Tratado entra em votação no Conselho Europeu cercado por salvaguardas agrícolas, pressões políticas e resistência interna no bloco
O acordo comercial entre Mercosul e União Europeia entrou nesta quinta-feira em sua fase mais delicada desde que foi fechado politicamente, após 25 anos de negociações. Reunidos no Conselho Europeu, os governos dos 27 países do bloco discutem se autorizam o avanço do texto para assinatura formal, prevista para sábado, durante a cúpula do Mercosul, em Foz do Iguaçu. O desfecho pode destravar um dos maiores tratados comerciais do mundo ou enterrá-lo novamente, agora sob um novo pretexto: a proteção do campo europeu e a agenda ambiental.
>> Siga o canal do Jornal Local no WhatsApp
Embora o texto tenha sido acertado ainda em 2019, o acordo passou seis anos em banho-maria, travado por disputas políticas internas na União Europeia, mudanças de orientação no Brasil e a inclusão progressiva de exigências ambientais e climáticas. O tratado deixou de ser apenas comercial e passou a incorporar valores estratégicos europeus, como compromissos ambientais, sustentabilidade e padrões regulatórios mais rígidos, elevando o custo político da ratificação.

Um sinal de avanço ocorreu nesta semana, quando o Parlamento Europeu aprovou um pacote de salvaguardas agrícolas que foi incorporado ao texto. O mecanismo permite à União Europeia suspender rapidamente tarifas reduzidas para produtos do Mercosul caso haja risco percebido ao mercado interno. A medida atendeu diretamente às pressões de agricultores europeus, especialmente da França, país que lidera a resistência ao acordo.
As novas regras flexibilizaram o acionamento dessas salvaguardas. O aumento necessário de importações para justificar a suspensão caiu de 10% ao ano para uma média de 5% em três anos. O prazo de investigação foi encurtado e deixou de ser exigida a comprovação detalhada de dano econômico, adotando-se a chamada presunção de prejuízo. Na prática, ampliou-se o poder discricionário das autoridades europeias para barrar produtos sensíveis como carne bovina e aves.
Além disso, o alcance da medida é amplo. Um aumento de preços em apenas um país pode resultar na suspensão das importações em todo o bloco, afetando os 27 Estados-membros. Soma-se a isso a cláusula de reciprocidade, que autoriza a União Europeia a exigir do Mercosul padrões ambientais e sanitários equivalentes aos europeus, reforçando a assimetria regulatória.
Nos bastidores, diplomatas europeus admitem que a França articula um bloco de países para impedir um desfecho positivo imediato.

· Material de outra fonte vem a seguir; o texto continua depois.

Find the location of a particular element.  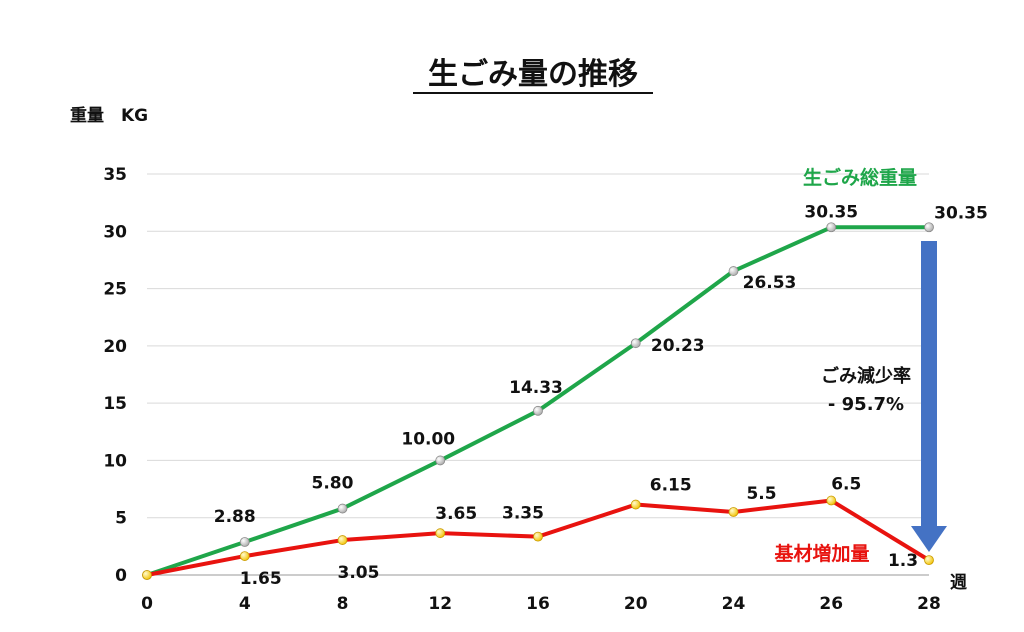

O governo francês enfrenta forte pressão interna de sindicatos agrícolas e de setores políticos que veem o acordo como ameaça direta à Política Agrícola Comum, um dos pilares históricos da União Europeia. A estratégia tem sido condicionar qualquer avanço a salvaguardas cada vez mais rígidas, esvaziando, na prática, parte dos ganhos comerciais do Mercosul.
Para o Brasil, o acordo é visto como instrumento estratégico de inserção internacional em um cenário de fragmentação do comércio global. O acesso preferencial a um mercado de mais de 450 milhões de consumidores é considerado relevante tanto para o agronegócio quanto para a indústria. Ao mesmo tempo, o tratado expõe fragilidades da economia brasileira, sobretudo na indústria de transformação, que enfrentará maior concorrência de produtos europeus.
A expectativa de ganhos de produtividade e redução de custos com máquinas e insumos depende de investimentos, adaptação tecnológica e uso efetivo do longo período de transição previsto no acordo. Sem isso, setores industriais podem perder espaço no mercado interno.
As exigências ambientais seguem como o principal ponto de fricção. Enquanto a União Europeia tenta consolidar sua agenda verde como padrão global, os países do Mercosul argumentam que já possuem legislações próprias e que o endurecimento das regras funciona, na prática, como barreira não tarifária. Esse embate transformou o acordo em uma disputa política e ideológica, muito além da lógica comercial.
Influencia francesa
Nos corredores de Bruxelas, a leitura predominante é que o acordo só avançará se atender plenamente às pressões internas europeias, mesmo que isso reduza seus benefícios econômicos para o Mercosul. O risco, apontado por negociadores, é de um tratado formalmente assinado, mas permanentemente vulnerável a bloqueios políticos e acionamentos de salvaguardas, especialmente sob influência francesa.